Question

How do you simplify: $ \left( {\dfrac{{1 + \sin u}}{{\cos u}}} \right) + \left( {\dfrac{{\cos u}}{{1 + \sin u}}} \right) $ ?

Answer 1

Hint: The given question deals with basic simplification of trigonometric functions by using some of the simple trigonometric formulae. Basic algebraic rules and trigonometric identities are to be kept in mind while doing simplification in the given problem. If two fractions with different denominators are to be added, then we have to first take LCM of denominators without changing the value of fractions and then add up the numerators.
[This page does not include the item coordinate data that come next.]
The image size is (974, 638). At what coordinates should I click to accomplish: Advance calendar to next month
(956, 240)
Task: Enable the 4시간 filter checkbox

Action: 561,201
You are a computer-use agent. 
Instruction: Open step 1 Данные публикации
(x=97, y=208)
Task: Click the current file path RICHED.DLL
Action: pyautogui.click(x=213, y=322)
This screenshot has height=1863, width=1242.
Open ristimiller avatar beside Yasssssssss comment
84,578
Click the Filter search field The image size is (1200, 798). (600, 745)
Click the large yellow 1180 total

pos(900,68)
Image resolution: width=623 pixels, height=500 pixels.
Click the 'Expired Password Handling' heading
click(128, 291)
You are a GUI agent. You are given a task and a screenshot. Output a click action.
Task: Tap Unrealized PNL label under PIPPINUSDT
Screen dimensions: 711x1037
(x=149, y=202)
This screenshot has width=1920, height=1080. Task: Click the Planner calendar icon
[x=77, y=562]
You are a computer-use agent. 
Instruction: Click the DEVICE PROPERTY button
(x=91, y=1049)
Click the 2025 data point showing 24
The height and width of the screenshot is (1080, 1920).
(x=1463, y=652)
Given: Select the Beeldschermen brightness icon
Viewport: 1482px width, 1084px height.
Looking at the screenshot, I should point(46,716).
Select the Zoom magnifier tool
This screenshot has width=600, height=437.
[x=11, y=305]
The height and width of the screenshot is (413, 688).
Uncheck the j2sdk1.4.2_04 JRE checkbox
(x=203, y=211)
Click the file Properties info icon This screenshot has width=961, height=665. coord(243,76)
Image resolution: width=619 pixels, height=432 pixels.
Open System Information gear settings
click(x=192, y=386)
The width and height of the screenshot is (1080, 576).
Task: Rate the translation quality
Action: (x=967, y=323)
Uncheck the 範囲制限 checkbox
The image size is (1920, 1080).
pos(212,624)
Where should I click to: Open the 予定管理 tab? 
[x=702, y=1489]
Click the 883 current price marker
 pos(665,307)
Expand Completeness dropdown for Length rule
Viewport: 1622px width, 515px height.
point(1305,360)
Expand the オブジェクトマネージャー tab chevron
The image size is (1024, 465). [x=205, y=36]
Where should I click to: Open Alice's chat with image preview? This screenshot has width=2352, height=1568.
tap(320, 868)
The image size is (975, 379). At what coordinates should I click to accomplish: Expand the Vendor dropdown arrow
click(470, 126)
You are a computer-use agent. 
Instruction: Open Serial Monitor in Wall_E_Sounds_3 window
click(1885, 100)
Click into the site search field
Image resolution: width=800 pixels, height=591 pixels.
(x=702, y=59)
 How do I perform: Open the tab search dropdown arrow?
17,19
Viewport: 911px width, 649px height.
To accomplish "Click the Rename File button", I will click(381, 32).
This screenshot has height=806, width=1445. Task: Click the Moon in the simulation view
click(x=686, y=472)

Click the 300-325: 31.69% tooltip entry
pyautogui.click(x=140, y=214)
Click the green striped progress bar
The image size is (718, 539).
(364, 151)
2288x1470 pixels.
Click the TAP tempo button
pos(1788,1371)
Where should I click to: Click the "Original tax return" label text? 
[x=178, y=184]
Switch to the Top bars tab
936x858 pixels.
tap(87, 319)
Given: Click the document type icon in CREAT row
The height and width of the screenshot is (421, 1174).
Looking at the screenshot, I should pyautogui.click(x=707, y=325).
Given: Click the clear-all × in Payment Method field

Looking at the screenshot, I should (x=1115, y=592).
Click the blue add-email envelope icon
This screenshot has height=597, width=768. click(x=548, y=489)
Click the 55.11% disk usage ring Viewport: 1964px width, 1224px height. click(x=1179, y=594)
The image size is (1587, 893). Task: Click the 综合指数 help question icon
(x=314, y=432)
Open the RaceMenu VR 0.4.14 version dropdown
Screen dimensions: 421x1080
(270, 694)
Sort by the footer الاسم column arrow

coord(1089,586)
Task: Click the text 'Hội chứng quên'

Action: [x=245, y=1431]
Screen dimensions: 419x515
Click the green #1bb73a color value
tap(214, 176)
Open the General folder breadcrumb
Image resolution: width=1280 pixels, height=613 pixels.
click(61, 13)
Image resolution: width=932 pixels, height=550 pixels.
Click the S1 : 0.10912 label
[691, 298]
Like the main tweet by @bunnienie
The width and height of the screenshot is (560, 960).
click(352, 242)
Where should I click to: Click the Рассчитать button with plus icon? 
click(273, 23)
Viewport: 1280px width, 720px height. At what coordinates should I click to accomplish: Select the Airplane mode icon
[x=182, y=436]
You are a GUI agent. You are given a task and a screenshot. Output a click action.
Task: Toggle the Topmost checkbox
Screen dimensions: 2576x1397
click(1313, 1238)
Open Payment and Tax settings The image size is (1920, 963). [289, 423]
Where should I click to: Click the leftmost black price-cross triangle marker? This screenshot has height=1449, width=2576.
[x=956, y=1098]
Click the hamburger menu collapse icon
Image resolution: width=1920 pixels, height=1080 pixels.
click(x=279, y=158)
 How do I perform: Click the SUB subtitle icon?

Complete step-by-step answer:
In the given problem, we have to simplify the sum of $ \left( {\dfrac{{1 + \sin u}}{{\cos u}}} \right) $ and $ \left( {\dfrac{{\cos u}}{{1 + \sin u}}} \right) $ .
So, we have to add up two rational trigonometric functions in x with different denominators. Hence, we need to take the LCM of denominators without changing the value of the fraction.
So, $ \left( {\dfrac{{1 + \sin u}}{{\cos u}}} \right) + \left( {\dfrac{{\cos u}}{{1 + \sin u}}} \right) $
 $ \Rightarrow \left( {\dfrac{{1 + \sin u}}{{\cos u}}} \right)\left( {\dfrac{{1 + \sin u}}{{1 + \sin u}}} \right) + \left( {\dfrac{{\cos u}}{{1 + \sin u}}} \right)\left( {\dfrac{{\cos u}}{{\cos u}}} \right) $
 $ \Rightarrow \left( {\dfrac{{1 + {{\sin }^2}u + 2\sin u}}{{\cos u + \cos u\sin u}}} \right) + \left( {\dfrac{{{{\cos }^2}u}}{{\cos u + \cos u\sin u}}} \right) $
 $ \Rightarrow \left( {\dfrac{{1 + {{\sin }^2}u + 2\sin u + {{\cos }^2}u}}{{\cos u + \cos u\sin u}}} \right) $
Using trigonometric identity $ {\sin ^2}x + {\cos ^2}x = 1 $ , we get,
 $ \Rightarrow \left( {\dfrac{{2 + 2\sin u}}{{\cos u + \cos u\sin u}}} \right) $
 $ \Rightarrow \dfrac{{2\left( {1 + \sin u} \right)}}{{\cos u\left( {1 + \sin u} \right)}} $
Cancelling $ \left( {1 + \sin u} \right) $ in numerator as well as denominator, we get,
 $ \Rightarrow \dfrac{2}{{\cos u}} $
We know the trigonometric formula $ \sec \theta = \dfrac{1}{{\cos \theta }} $ . So, we get,
 $ \Rightarrow 2\sec u $
Hence, the sum $ \left( {\dfrac{{1 + \sin u}}{{\cos u}}} \right) + \left( {\dfrac{{\cos u}}{{1 + \sin u}}} \right) $ can be simplified as $ 2\sec u $ by the use of basic algebraic rules and simple trigonometric formulae.
So, the correct answer is “$ 2\sec u $”.

Note: Given problem deals with Trigonometric functions. For solving such problems, trigonometric formulae should be remembered by heart such as: $ \tan (x) = \dfrac{{\sin (x)}}{{\cos (x)}} $ and $ \cot (x) = \dfrac{{\cos (x)}}{{\sin (x)}} $ . Besides these simple trigonometric formulae, trigonometric identities are also of significant use in such type of questions where we have to simplify trigonometric expressions with help of basic knowledge of algebraic rules and operations. However, questions involving this type of simplification of trigonometric ratios may also have multiple interconvertible answers.